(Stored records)
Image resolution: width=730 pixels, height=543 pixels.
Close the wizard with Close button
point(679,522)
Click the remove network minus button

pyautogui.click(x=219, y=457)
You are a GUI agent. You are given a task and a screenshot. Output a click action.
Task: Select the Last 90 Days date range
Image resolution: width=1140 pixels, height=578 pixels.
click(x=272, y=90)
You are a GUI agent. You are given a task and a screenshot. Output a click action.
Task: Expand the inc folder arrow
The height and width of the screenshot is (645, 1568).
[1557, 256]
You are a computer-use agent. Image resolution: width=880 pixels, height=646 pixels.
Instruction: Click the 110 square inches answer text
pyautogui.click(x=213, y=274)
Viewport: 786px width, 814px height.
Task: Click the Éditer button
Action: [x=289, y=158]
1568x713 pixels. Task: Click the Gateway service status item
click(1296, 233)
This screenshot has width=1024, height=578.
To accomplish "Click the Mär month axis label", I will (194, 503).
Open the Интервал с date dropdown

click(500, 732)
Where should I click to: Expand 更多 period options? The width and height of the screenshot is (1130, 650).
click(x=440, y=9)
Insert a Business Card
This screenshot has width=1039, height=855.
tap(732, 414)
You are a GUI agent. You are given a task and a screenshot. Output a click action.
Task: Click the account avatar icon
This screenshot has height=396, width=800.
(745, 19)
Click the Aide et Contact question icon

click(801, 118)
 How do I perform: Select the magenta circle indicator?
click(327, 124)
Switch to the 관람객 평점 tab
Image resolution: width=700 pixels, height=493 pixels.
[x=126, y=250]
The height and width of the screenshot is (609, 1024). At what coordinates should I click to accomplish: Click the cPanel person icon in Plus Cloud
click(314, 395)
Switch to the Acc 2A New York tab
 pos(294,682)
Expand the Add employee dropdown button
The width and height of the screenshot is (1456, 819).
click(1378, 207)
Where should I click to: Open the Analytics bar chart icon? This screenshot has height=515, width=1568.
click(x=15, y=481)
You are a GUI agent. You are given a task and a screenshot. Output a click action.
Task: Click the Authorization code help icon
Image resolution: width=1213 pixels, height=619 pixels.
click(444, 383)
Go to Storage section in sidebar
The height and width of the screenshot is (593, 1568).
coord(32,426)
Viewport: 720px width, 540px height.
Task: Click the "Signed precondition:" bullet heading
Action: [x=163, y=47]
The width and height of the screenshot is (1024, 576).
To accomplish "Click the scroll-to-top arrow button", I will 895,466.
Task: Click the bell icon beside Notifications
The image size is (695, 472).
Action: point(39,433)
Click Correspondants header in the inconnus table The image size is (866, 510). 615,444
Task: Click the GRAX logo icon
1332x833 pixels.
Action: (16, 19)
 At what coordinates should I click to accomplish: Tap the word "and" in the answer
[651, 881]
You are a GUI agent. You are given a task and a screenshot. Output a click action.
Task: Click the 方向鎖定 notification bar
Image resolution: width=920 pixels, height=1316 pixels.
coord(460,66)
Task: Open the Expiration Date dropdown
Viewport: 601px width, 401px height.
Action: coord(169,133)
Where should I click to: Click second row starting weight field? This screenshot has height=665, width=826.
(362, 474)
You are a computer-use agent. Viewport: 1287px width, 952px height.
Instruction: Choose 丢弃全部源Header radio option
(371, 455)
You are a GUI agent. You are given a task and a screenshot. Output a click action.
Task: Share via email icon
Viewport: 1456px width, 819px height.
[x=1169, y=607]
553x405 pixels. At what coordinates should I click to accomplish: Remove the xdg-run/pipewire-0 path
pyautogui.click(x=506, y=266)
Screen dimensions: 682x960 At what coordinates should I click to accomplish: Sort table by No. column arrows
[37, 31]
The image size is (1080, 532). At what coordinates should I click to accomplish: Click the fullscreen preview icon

Activity =
Look over the data above and show each line that contains "will".

Result of this task =
To accomplish "Click the Mär month axis label", I will (194, 503).
To accomplish "Click the scroll-to-top arrow button", I will 895,466.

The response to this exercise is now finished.